Citrus industry warns rail delay is undermining cold chain competitiveness

By Eamonn Ryan

South Africa’s citrus industry has issued a strong warning that its global competitiveness – and the stability of its export cold chain – is increasingly under threat unless government urgently accelerates implementation of the National Rail Master Plan (NRMP). This is part one of a two-part series.

A double stacked container train.
A double stacked container train. Image by Draft National Rail Master Plan

The concern is not only about logistics efficiency, but about the ability to maintain continuous refrigeration integrity for high-value fruit exports moving through an overstretched road and port system.

At the centre of the debate is the growing strain on time- and temperature-sensitive supply chains.
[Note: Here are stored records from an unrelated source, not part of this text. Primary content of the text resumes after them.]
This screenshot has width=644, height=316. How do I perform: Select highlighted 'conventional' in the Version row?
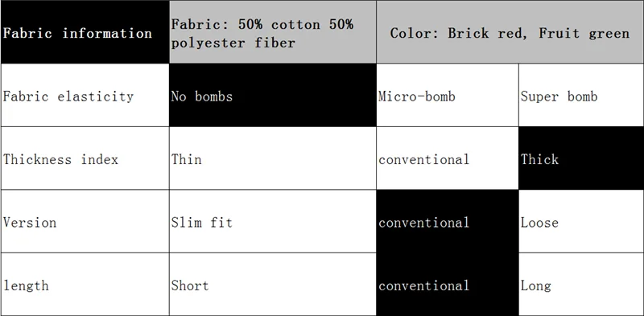tap(448, 221)

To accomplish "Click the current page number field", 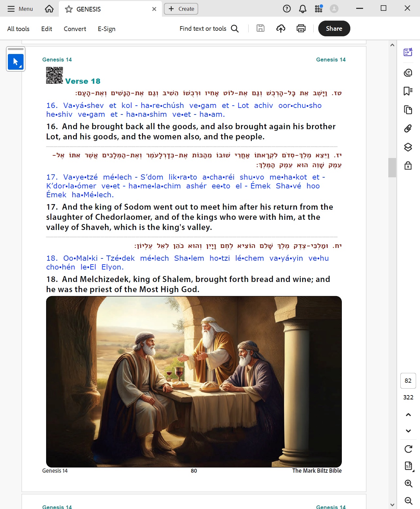I will point(408,381).
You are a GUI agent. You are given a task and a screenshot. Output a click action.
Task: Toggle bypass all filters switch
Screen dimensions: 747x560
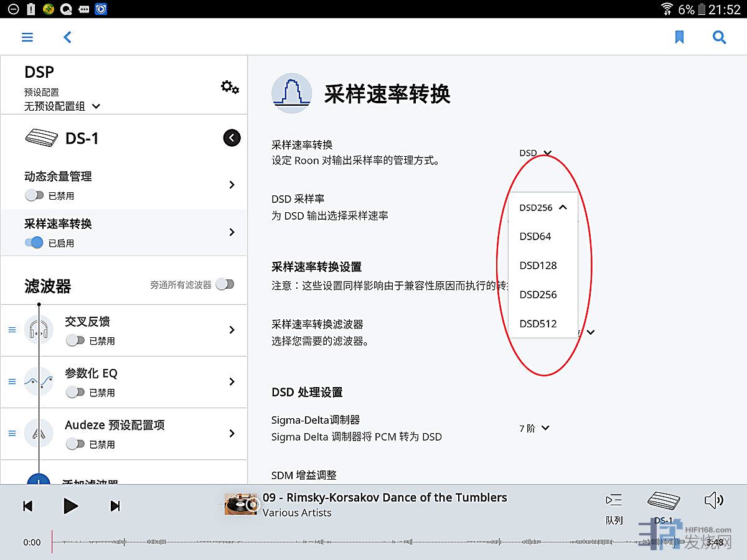(225, 284)
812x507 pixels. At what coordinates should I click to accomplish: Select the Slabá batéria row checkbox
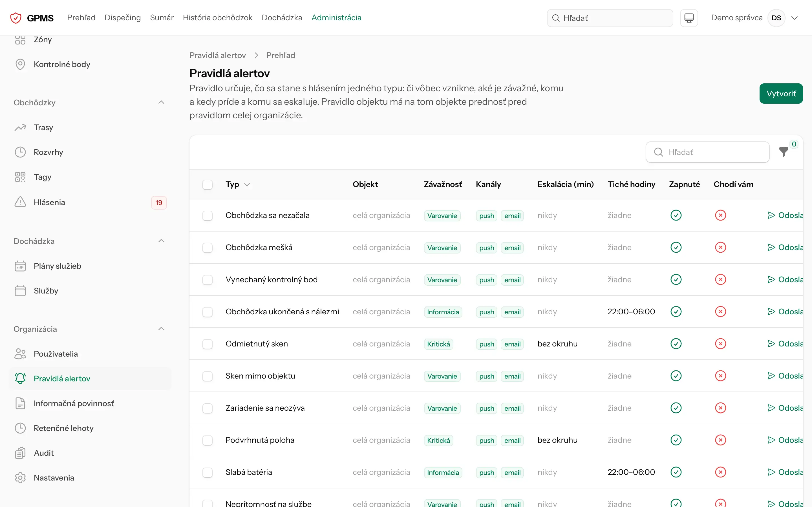[207, 472]
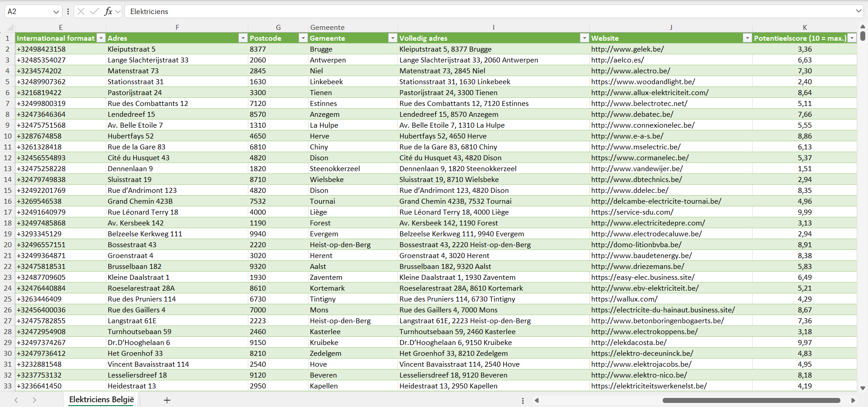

Citrus exports depend on uninterrupted cooling from packhouse to port, and any delay or congestion in transit increases the risk of spoilage, quality degradation, and rejected shipments in overseas markets.

Citrus Growers of Southern Africa logistics development manager Mitchell Brooke made the plea during a Department of Transport (DOT) public engagement meeting in Durban on Thursday, warning that the current system is placing the entire cold chain under avoidable pressure.

The department has described the plan as a R1.9-trillion data-driven strategy aimed at a total overhaul of the rail system by 2050. For the citrus sector, the proposal is increasingly seen as a potential structural reset that could shift refrigerated freight from congested roads to more stable, temperature-consistent rail corridors.

However, the plan faced resistance from the United National Transport Union (UNTU), which raised concern about “backdoor privatisation,” job security, and the ongoing “sabotage” of state assets.

Brooke said about 95% of citrus products are currently being transported via the road network – a dependency he warned is directly undermining cold chain reliability.

“The industry’s grown significantly, and what’s happened is we’ve moved away from rail. 95% of our citrus is moved by road. It’s a massive risk to the industry. If we don’t get rail back, we’re going to lose our competitiveness globally. The cost of road transport is just becoming too high, and the congestion at the ports is making it impossible to get our fruit out in time,” he said.

From a cold chain perspective, his warning highlights a critical vulnerability: road congestion and port delays increase the likelihood of refrigeration interruptions, extended container dwell times, and temperature fluctuation risks – all of which directly impact shelf life and export grading.

He delivered a blunt assessment of the state-owned entity referring to the former State Capture crisis that cost Transnet billions of rands in losses, which left it unable to reinvest in infrastructure.

He said this left Transnet “very dependent on the private sector … without which we’re not going to get rail back.”

Brookes said it was “puzzling” to note the billions of rands spent on road networks like the N3.

“We should have gone to rail earlier … There’s a lot of dead rail asset (unused lines) just sitting and we just heard it’s getting stolen. Take it out before it gets vandalised and sell it for asset value, so you can reinvest in the rail that is going to operate. Do it before it disappears,” he said.

For exporters reliant on cold chain continuity, unused rail infrastructure represents more than wasted capacity – it represents lost opportunity for dedicated refrigerated freight corridors that could significantly reduce exposure to road delays.